## Work request
Set down every record below exactly as written.

Stored data Start Marker

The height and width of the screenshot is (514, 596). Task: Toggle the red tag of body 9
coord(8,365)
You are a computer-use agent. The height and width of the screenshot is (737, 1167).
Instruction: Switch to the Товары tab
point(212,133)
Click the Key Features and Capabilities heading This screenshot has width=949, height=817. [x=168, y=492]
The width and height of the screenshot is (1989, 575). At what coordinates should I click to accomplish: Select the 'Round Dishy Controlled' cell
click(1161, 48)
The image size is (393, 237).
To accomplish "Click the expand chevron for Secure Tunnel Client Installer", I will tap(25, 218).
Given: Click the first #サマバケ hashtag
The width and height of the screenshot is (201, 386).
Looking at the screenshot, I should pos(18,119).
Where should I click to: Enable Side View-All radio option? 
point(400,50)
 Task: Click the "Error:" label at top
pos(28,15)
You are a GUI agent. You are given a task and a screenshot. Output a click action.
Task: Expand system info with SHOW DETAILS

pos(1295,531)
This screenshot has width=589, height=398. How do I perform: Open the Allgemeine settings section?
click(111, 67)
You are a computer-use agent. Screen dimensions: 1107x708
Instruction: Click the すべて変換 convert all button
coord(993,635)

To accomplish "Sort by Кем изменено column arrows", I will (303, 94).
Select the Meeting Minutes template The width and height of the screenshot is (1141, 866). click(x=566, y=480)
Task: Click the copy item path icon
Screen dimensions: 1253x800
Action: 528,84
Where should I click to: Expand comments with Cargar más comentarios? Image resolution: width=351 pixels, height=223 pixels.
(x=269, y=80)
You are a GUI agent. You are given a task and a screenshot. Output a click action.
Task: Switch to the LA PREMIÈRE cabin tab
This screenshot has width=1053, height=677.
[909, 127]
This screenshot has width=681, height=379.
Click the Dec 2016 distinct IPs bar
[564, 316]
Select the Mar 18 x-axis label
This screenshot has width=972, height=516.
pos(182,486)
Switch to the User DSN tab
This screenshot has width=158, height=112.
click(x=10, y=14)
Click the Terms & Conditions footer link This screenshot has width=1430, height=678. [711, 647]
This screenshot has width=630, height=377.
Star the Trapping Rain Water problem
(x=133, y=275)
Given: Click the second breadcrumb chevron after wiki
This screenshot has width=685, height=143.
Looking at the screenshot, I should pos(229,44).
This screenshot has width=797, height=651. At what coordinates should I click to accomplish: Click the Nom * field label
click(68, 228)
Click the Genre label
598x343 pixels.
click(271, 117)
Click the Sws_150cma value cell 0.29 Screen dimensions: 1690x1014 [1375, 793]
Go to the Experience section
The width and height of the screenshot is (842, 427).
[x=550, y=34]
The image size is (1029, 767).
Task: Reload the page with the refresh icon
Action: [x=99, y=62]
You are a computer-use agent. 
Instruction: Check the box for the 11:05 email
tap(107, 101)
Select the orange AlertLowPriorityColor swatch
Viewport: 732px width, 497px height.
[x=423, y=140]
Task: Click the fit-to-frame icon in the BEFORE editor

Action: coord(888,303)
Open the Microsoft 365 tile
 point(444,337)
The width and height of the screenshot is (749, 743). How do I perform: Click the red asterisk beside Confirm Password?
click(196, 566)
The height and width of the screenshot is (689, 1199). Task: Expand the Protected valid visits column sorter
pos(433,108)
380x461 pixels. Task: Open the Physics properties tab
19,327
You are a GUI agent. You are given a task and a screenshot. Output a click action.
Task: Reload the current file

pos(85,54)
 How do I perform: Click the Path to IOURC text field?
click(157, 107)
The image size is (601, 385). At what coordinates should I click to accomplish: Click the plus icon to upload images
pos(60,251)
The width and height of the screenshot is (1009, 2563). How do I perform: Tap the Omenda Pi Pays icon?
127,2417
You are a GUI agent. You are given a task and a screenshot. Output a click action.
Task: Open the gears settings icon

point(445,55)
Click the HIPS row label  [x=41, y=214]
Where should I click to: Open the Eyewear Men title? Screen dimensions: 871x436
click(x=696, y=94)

Stored data End Marker

## Solution
The height and width of the screenshot is (514, 596). Task: Toggle the red tag of body 9
coord(8,365)
You are a computer-use agent. The height and width of the screenshot is (737, 1167).
Instruction: Switch to the Товары tab
point(212,133)
Click the Key Features and Capabilities heading This screenshot has width=949, height=817. [x=168, y=492]
The width and height of the screenshot is (1989, 575). At what coordinates should I click to accomplish: Select the 'Round Dishy Controlled' cell
click(1161, 48)
The image size is (393, 237).
To accomplish "Click the expand chevron for Secure Tunnel Client Installer", I will tap(25, 218).
Given: Click the first #サマバケ hashtag
The width and height of the screenshot is (201, 386).
Looking at the screenshot, I should pos(18,119).
Where should I click to: Enable Side View-All radio option? 
point(400,50)
 Task: Click the "Error:" label at top
pos(28,15)
You are a GUI agent. You are given a task and a screenshot. Output a click action.
Task: Expand system info with SHOW DETAILS

pos(1295,531)
This screenshot has width=589, height=398. How do I perform: Open the Allgemeine settings section?
click(111, 67)
You are a computer-use agent. Screen dimensions: 1107x708
Instruction: Click the すべて変換 convert all button
coord(993,635)

To accomplish "Sort by Кем изменено column arrows", I will (303, 94).
Select the Meeting Minutes template The width and height of the screenshot is (1141, 866). click(x=566, y=480)
Task: Click the copy item path icon
Screen dimensions: 1253x800
Action: 528,84
Where should I click to: Expand comments with Cargar más comentarios? Image resolution: width=351 pixels, height=223 pixels.
(x=269, y=80)
You are a GUI agent. You are given a task and a screenshot. Output a click action.
Task: Switch to the LA PREMIÈRE cabin tab
This screenshot has width=1053, height=677.
[909, 127]
This screenshot has width=681, height=379.
Click the Dec 2016 distinct IPs bar
[564, 316]
Select the Mar 18 x-axis label
This screenshot has width=972, height=516.
pos(182,486)
Switch to the User DSN tab
This screenshot has width=158, height=112.
click(x=10, y=14)
Click the Terms & Conditions footer link This screenshot has width=1430, height=678. [711, 647]
This screenshot has width=630, height=377.
Star the Trapping Rain Water problem
(x=133, y=275)
Given: Click the second breadcrumb chevron after wiki
This screenshot has width=685, height=143.
Looking at the screenshot, I should pos(229,44).
This screenshot has width=797, height=651. At what coordinates should I click to accomplish: Click the Nom * field label
click(68, 228)
Click the Genre label
598x343 pixels.
click(271, 117)
Click the Sws_150cma value cell 0.29 Screen dimensions: 1690x1014 [1375, 793]
Go to the Experience section
The width and height of the screenshot is (842, 427).
[x=550, y=34]
The image size is (1029, 767).
Task: Reload the page with the refresh icon
Action: [x=99, y=62]
You are a computer-use agent. 
Instruction: Check the box for the 11:05 email
tap(107, 101)
Select the orange AlertLowPriorityColor swatch
Viewport: 732px width, 497px height.
[x=423, y=140]
Task: Click the fit-to-frame icon in the BEFORE editor

Action: coord(888,303)
Open the Microsoft 365 tile
 point(444,337)
The width and height of the screenshot is (749, 743). How do I perform: Click the red asterisk beside Confirm Password?
click(196, 566)
The height and width of the screenshot is (689, 1199). Task: Expand the Protected valid visits column sorter
pos(433,108)
380x461 pixels. Task: Open the Physics properties tab
19,327
You are a GUI agent. You are given a task and a screenshot. Output a click action.
Task: Reload the current file

pos(85,54)
 How do I perform: Click the Path to IOURC text field?
click(157, 107)
The image size is (601, 385). At what coordinates should I click to accomplish: Click the plus icon to upload images
pos(60,251)
The width and height of the screenshot is (1009, 2563). How do I perform: Tap the Omenda Pi Pays icon?
127,2417
You are a GUI agent. You are given a task and a screenshot. Output a click action.
Task: Open the gears settings icon

point(445,55)
Click the HIPS row label  [x=41, y=214]
Where should I click to: Open the Eyewear Men title? Screen dimensions: 871x436
click(x=696, y=94)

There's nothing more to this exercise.